(Dataset excerpt)
• • • •
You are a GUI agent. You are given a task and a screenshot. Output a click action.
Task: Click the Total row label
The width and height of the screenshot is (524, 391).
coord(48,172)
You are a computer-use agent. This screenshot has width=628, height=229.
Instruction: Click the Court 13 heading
• • • •
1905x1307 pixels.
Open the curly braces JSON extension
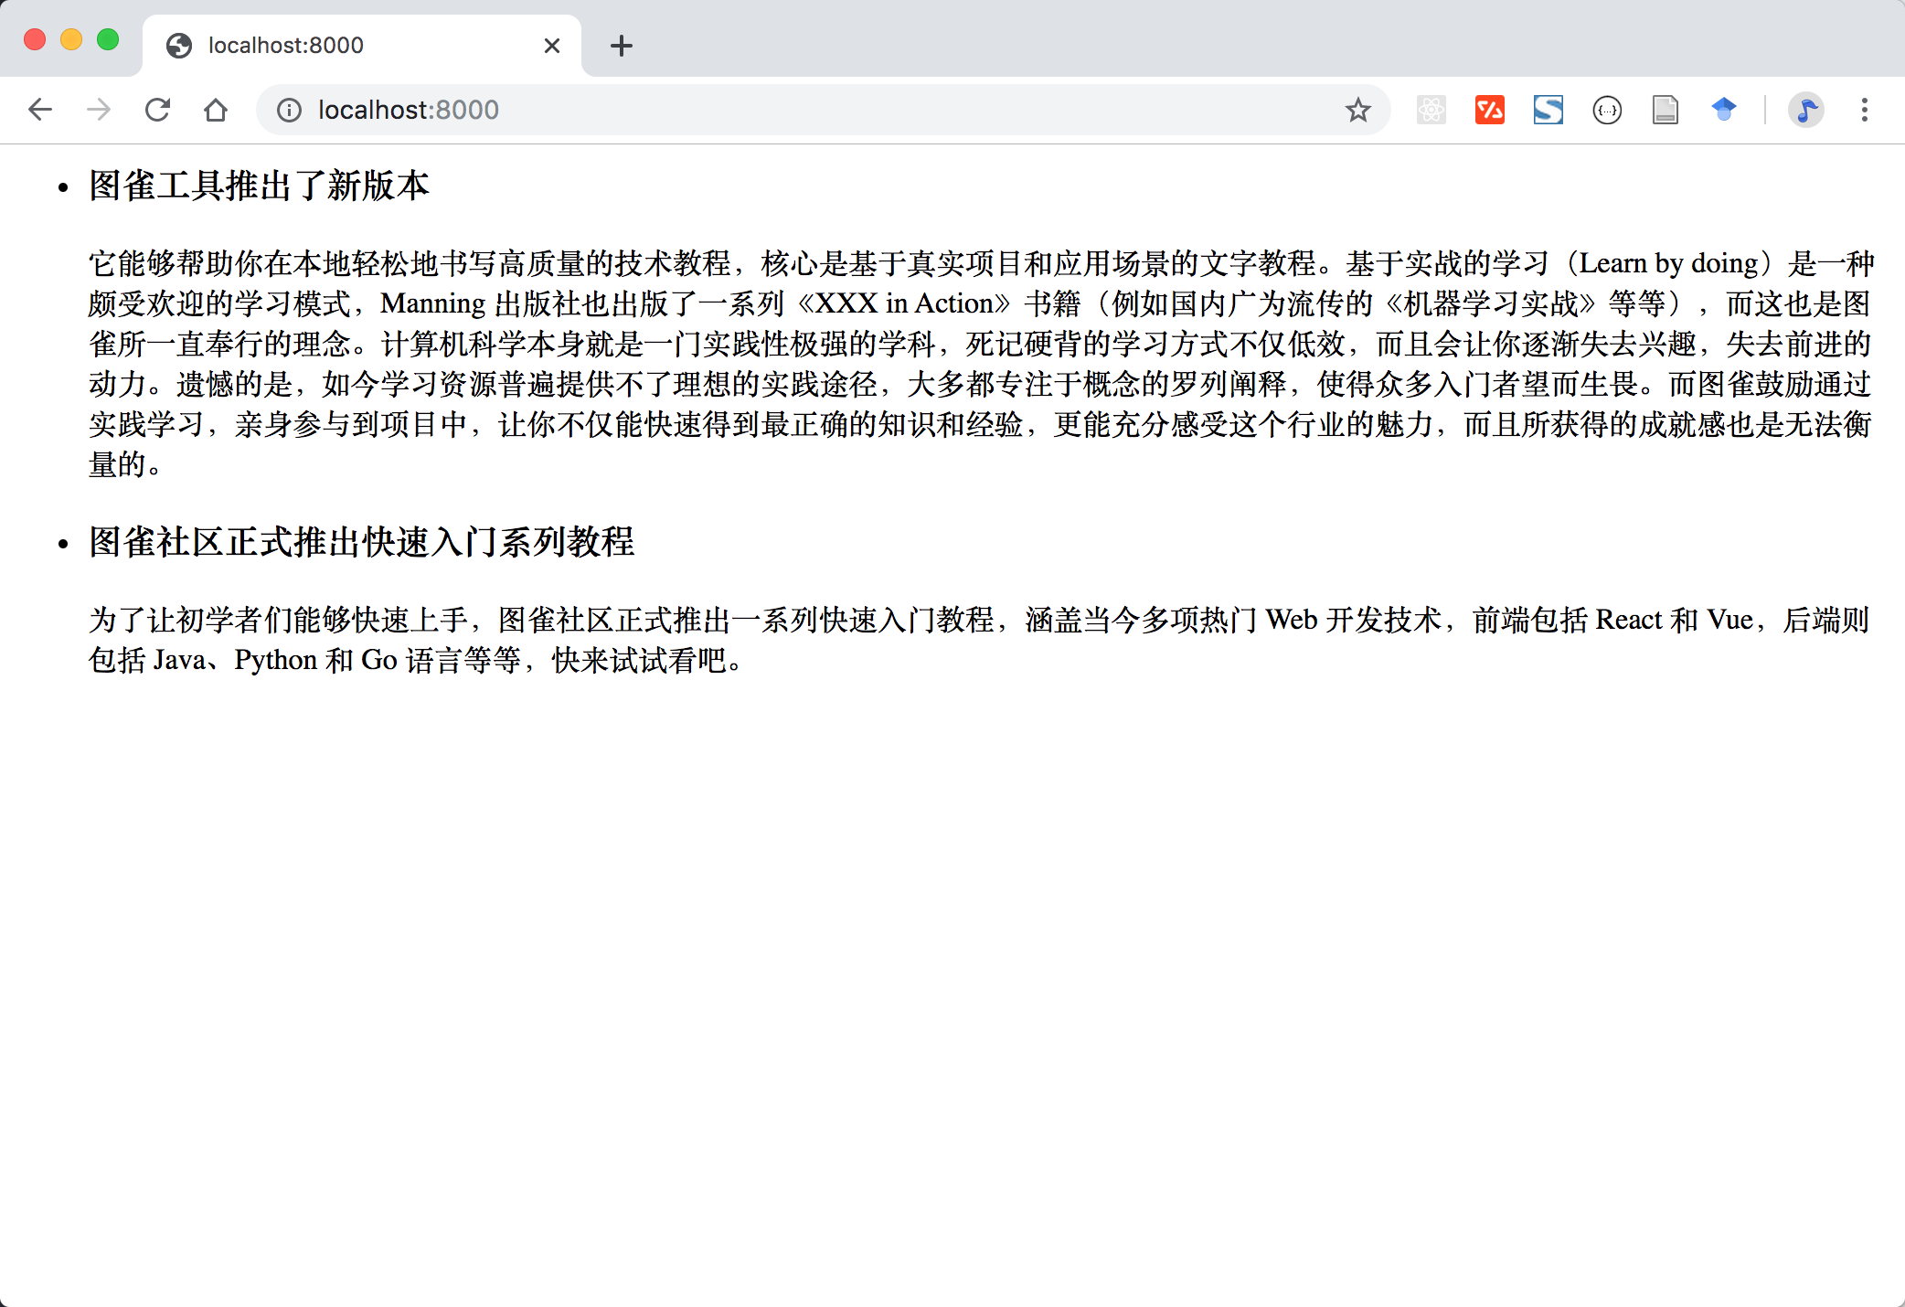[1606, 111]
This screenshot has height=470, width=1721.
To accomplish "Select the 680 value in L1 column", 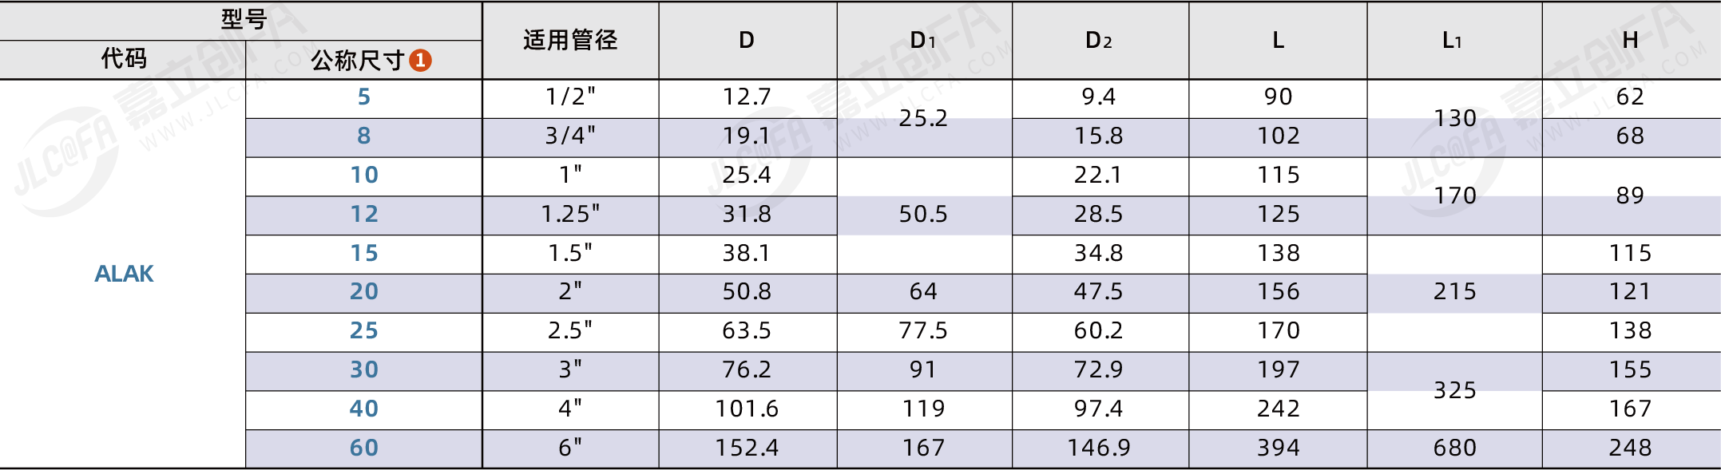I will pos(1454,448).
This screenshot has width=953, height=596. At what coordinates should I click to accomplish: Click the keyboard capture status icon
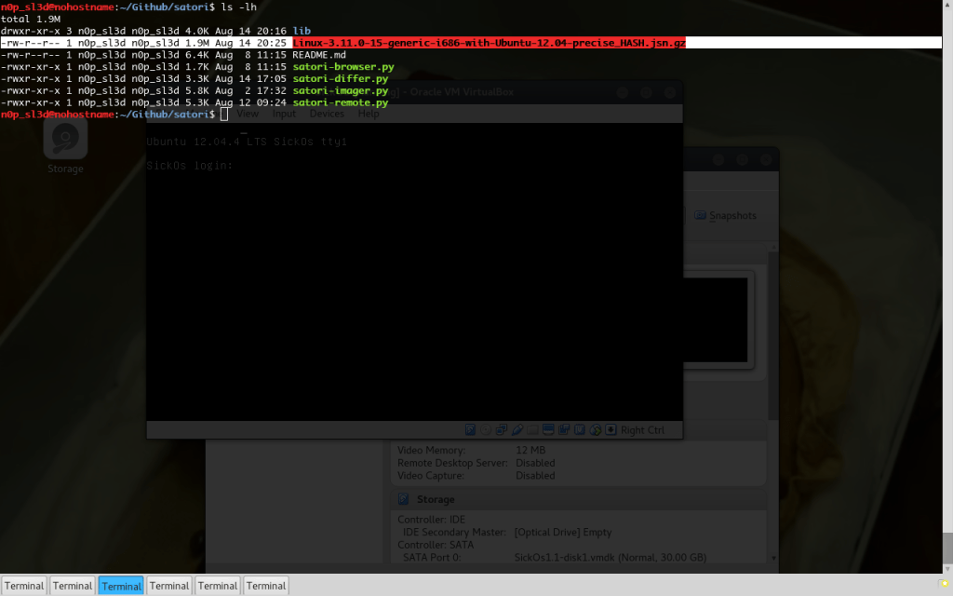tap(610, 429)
• • • •
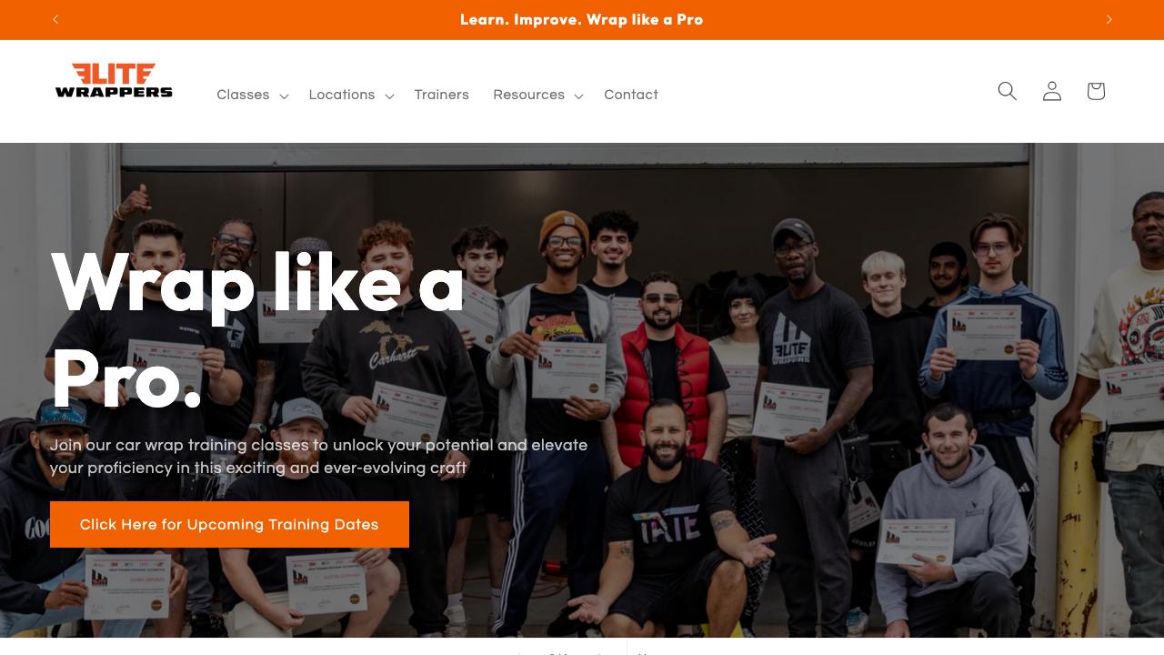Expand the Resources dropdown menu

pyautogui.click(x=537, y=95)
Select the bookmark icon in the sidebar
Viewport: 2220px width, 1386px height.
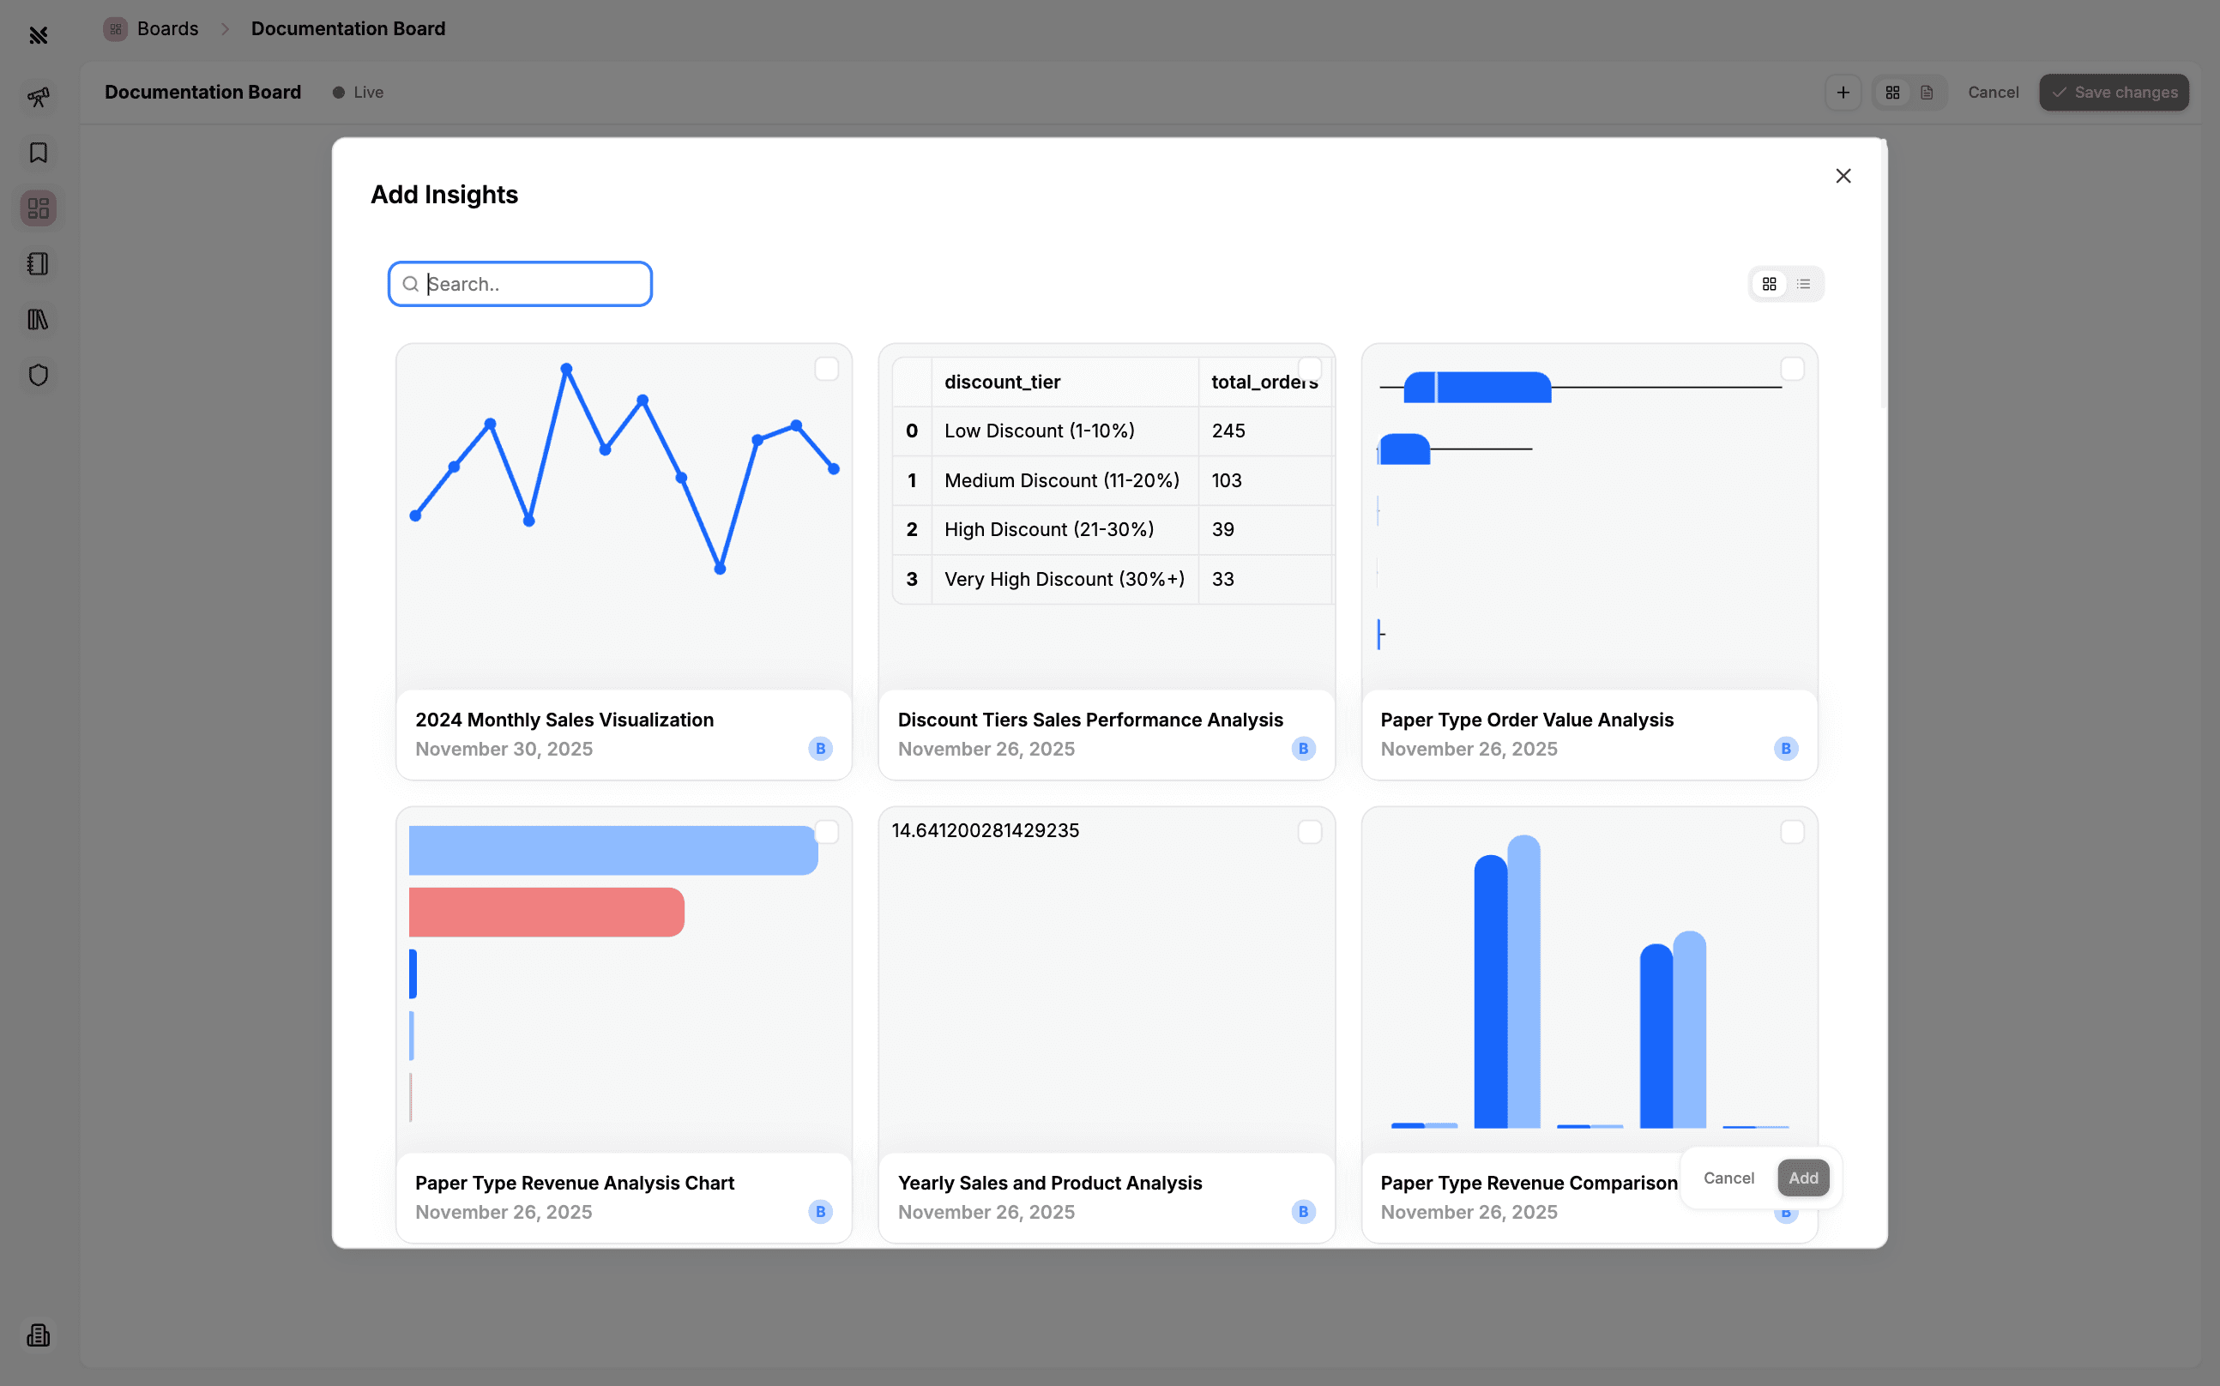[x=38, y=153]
• • • •
PROBLEM DETAILS ▸ From the material above, extract verbatim the lines from the one containing "Expand the Resources dropdown menu" through the one containing "[x=38, y=153]", including both of those lines. Omit the pictures from your copy.

SOLUTION FOR THIS PROBLEM ▸
Expand the Resources dropdown menu

pyautogui.click(x=537, y=95)
Select the bookmark icon in the sidebar
Viewport: 2220px width, 1386px height.
[x=38, y=153]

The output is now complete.